--- Extracted records ---

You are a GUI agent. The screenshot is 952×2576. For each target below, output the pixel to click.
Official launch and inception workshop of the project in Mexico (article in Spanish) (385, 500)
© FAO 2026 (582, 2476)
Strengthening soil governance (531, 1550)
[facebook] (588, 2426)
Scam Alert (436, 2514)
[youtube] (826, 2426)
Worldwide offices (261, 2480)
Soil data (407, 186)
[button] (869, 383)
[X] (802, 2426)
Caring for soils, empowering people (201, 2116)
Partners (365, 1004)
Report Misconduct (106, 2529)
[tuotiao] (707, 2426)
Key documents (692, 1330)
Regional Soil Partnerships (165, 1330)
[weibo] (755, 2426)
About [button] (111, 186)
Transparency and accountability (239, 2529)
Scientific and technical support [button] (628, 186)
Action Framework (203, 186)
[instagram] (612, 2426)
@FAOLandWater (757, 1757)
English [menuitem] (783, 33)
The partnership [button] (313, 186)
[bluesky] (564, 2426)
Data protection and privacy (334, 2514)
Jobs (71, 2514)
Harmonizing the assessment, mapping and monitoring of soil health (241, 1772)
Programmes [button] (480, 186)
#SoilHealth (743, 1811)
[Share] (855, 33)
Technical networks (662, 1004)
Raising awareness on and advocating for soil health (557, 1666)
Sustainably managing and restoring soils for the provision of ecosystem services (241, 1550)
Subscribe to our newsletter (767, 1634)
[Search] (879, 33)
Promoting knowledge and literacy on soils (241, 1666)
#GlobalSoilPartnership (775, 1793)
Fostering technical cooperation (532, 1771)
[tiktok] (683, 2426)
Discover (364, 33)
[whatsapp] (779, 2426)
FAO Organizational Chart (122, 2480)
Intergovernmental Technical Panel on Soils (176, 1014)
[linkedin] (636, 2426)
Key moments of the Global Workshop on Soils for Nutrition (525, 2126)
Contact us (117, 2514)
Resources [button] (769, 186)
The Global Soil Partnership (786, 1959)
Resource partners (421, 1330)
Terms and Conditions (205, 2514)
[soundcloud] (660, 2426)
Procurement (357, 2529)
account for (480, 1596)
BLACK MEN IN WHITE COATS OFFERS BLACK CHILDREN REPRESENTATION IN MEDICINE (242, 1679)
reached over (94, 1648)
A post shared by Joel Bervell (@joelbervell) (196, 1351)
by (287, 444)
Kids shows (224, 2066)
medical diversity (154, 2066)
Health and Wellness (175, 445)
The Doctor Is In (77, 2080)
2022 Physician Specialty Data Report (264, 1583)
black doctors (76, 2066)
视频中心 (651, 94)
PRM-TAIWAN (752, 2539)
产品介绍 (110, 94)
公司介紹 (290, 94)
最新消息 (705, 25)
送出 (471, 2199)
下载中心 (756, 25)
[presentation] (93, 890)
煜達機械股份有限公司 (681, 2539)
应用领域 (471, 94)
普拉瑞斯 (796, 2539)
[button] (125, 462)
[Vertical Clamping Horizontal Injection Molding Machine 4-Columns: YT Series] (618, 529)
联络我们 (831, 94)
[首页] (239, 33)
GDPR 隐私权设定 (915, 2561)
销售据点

---

Activity » "button" is the word to look for; copy every line of the data that has it.

Solution for this exercise »
[button] (869, 383)
About [button] (111, 186)
Scientific and technical support [button] (628, 186)
The partnership [button] (313, 186)
Programmes [button] (480, 186)
Resources [button] (769, 186)
[button] (125, 462)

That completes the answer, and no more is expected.